Un cercle très restreint
Signe que les temps changent, Rachida Dati et Nathalie
Kosciusko-Morizet, pourtant proches de Nicolas Sakozy, ont été
"exclues" de cette "dream team". Tout sauf une surprise, le Premier
ministre François Fillon ne fait évidemment pas partie de ce cercle
restreint. Signe, s'il en fallait un, que la relation entre les deux
hommes est de plus en plus tendue, pour ne pas dire carrément orageuse.
Ce changement de cap du chef de l'État passe également
par une mise au pas des parlementaires. Ainsi, les petits-déjeuners
hebdomadaires de la majorité, organisés traditionnellement le mardi à
Matignon, auront désormais lieu à l'Élysée. Ces rendez-vous réunissent
de façon informelle une quinzaine de ténors de la droite et du centre,
notamment les chefs des groupes parlementaires et des partis composant
la majorité. Depuis le 9 octobre, plusieurs se sont déjà ponctuellement
tenus à l'Élysée. Une pratique peu conforme à la tradition de la Ve
République. L'information révélée lundi par Libération
a été confirmée par Matignon.
"Ça n'est pas la première fois, c'est déjà arrivé", a minimisé le ministre du Travail, Xavier Bertrand. "Ça veut dire tout simplement que le président de la République assume ses responsabilités. Ses responsabilités de chef de l'État, président de tous les Français, mais aussi celles de responsable d'une majorité politique. Je crois que, par rapport à des époques passées où on faisait les choses sans le dire, là il dit les choses au grand jour et c'est très bien comme cela", a observé le ministre mardi matin sur France Info .
"Un camouflet pour le Premier ministre" (François Hollande)
Interrogé par lepoint.fr, François Sauvadet, le président du groupe Nouveau Centre à l'Assemblée nationale, qui participe "chaque semaine" à ces réunions, n'y voit pas autre chose que "la volonté de travailler en équipe" autour "d'un président qui assume". "Que cela se passe à Matignon ou à l'Élysée n'est pas la question. Lors de ces entretiens, nous avons des échanges très directs avec le président de la République ainsi qu'avec le Premier ministre. Partout, on parle de tensions entre eux. Moi, ce que je vois, c'est qu'à chaque réunion, Nicolas Sarkozy se tourne vers François Fillon et l'écoute. L'important, c'est que nous puissions avoir ces débats pour l'avenir de la France", estime le député centriste. "D'ailleurs, cette semaine, j'ai appris que le petit déjeuner était organisé à l'Élysée mais je n'ai pas d'information me disant qu'ils le seront désormais systématiquement", raconte-t-il.
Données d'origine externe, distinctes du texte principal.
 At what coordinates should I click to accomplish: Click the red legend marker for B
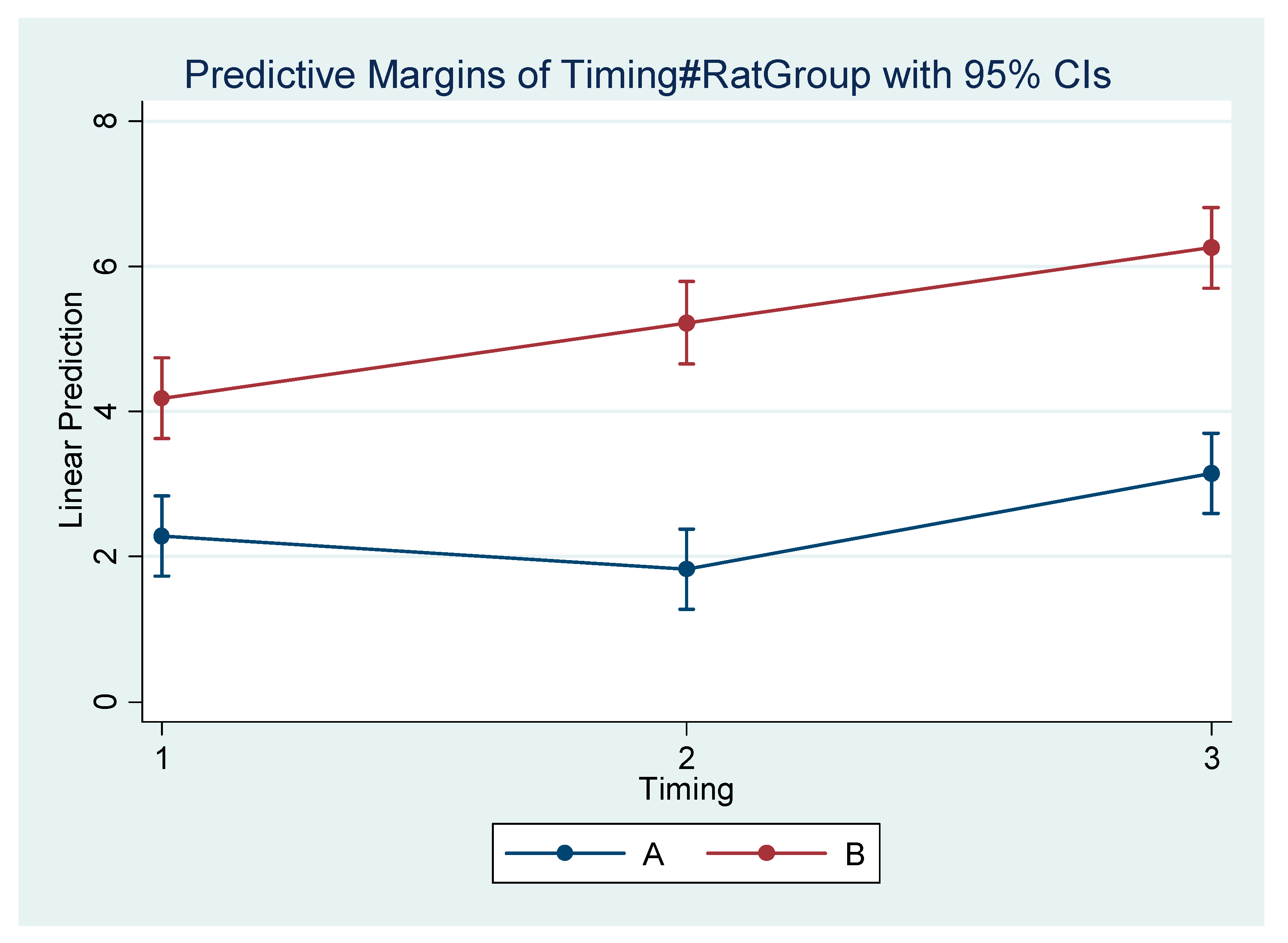point(766,853)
Pour le premier secrétaire du Parti socialiste, François Hollande, ce bouleversement ne fait aucun doute : il s'agit d"un "camouflet" infligé par Nicolas Sarkozy à François Fillon. "C'est le signe que ça ne va pas fort dans la majorité, au point que le chef de l'État lui reprend ce qui était de sa prérogative", a-t-il martelé sur France 2.
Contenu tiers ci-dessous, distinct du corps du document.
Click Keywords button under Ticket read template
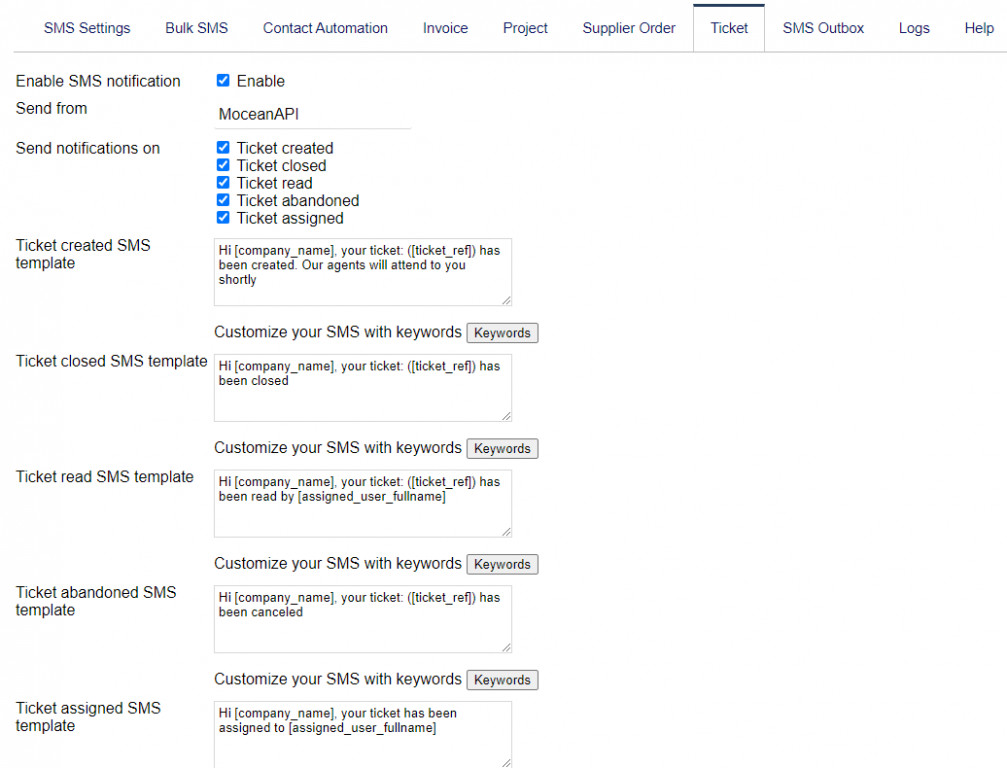 (x=502, y=564)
Du côté de Matignon, on se borne à faire remarquer que Nicolas Sarkozy "souhaite avoir un contact hebdomadaire avec la majorité dans cette période de réformes", en précisant que "cette organisation sera valable au moins pour les prochaines semaines". "Il n'y a pas de souci", s'efforce-t-on d'affirmer dans l'entourage de François Fillon.